We need to be thinking about franchise strategy, not just in an event like this, but every day if we're truly going to be able to do this, unlike most biopharma companies who launch in the cardiovascular sector. We have to be thinking about where are there overlaps in customer segments, where might we with a competitive advantage focus to health economics provide support and services beyond that which is simply a drug. We need to be thinking about how that addresses not just a clinical unmet need, but where there's economic burden that a drug like omecamtiv mecarbil and subsequently afikamten may address, where increasingly public policy visibility is focused on these patients as they represent significant economic burden to the Medicare system. We have to be tied to the aging demographics in our strategies and we have to be thinking about life cycle management. It's not enough to get to market.

It has to be that we continue to advance the ball down the field with continuing investigator sponsored studies and Phase 4 activity. We want to do that a prudent and thoughtful way by diversifying our access to capital and ensuring that we're building a lean organization tractable to our customer segments and our access to capital as could be affording a reasonable return on investment that scales over time. We should be thinking about this, with regard to layering in cash flows, not just for a product launch, but sustainable and durable revenue build. And we should always be thinking about where we have a strong biological, pharmacological rationale as affords us advantages not just with the products we're bringing to market today, but for those franchises that we want to build increasingly over time. We have an uncommon opportunity in light of the fact that we are a leader in muscle biology.

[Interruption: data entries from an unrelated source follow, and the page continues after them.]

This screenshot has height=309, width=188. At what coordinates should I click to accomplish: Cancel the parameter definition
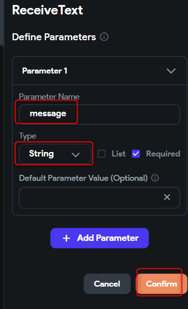click(x=107, y=284)
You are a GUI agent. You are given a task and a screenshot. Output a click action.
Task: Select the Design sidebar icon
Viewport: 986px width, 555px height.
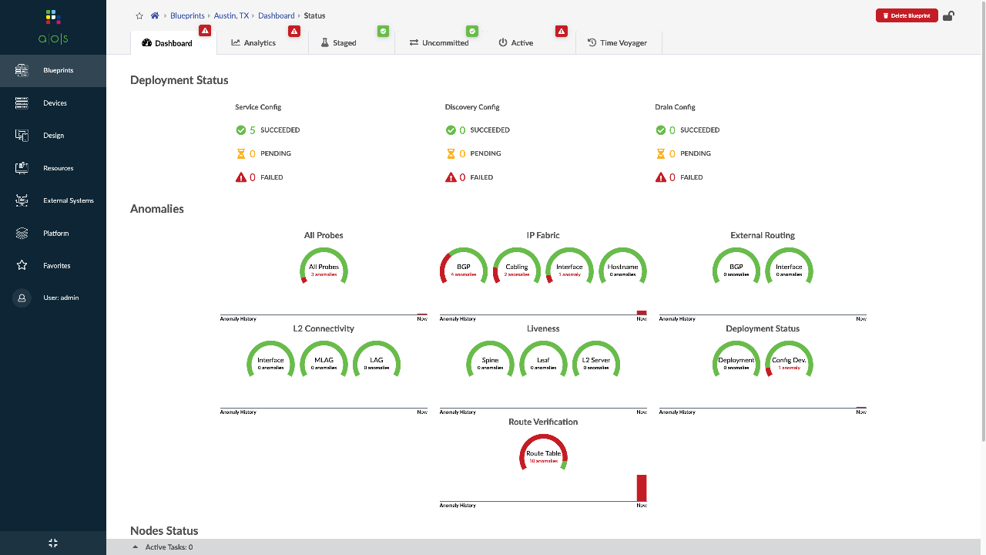(x=53, y=135)
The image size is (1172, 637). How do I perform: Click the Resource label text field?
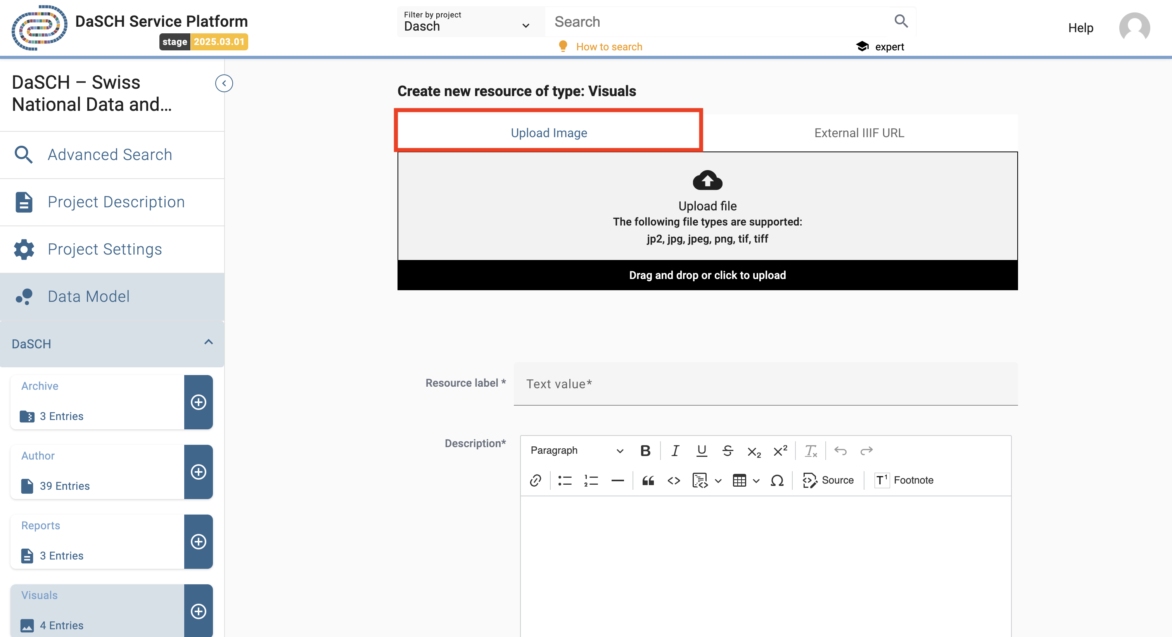pos(765,384)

This is an area that has legs, if you will, in terms of what can be an entirely new opportunity commercially for cardiovascular medicine and then beyond that. And I hope that, as we continue to engage with shareholders around these types of matters, we will demonstrate that the same way we got here with high quality, high integrity R and D, we can similarly build our commercial business the same way as would be rewarding to shareholders, but most importantly, delivering on the promise of our science for the benefit of patients. So with that, we will bring this meeting to a close. I want to thank you for your attention over these several hours. I hope you got what you came here to hear and we'll hang around afterwards as you may have additional questions.

And also as you leave the room, please note that there's boxed lunches for you. And for those of you online, thank you for sticking it out with us and we look forward to your further questions and comments as well. Thanks, everyone.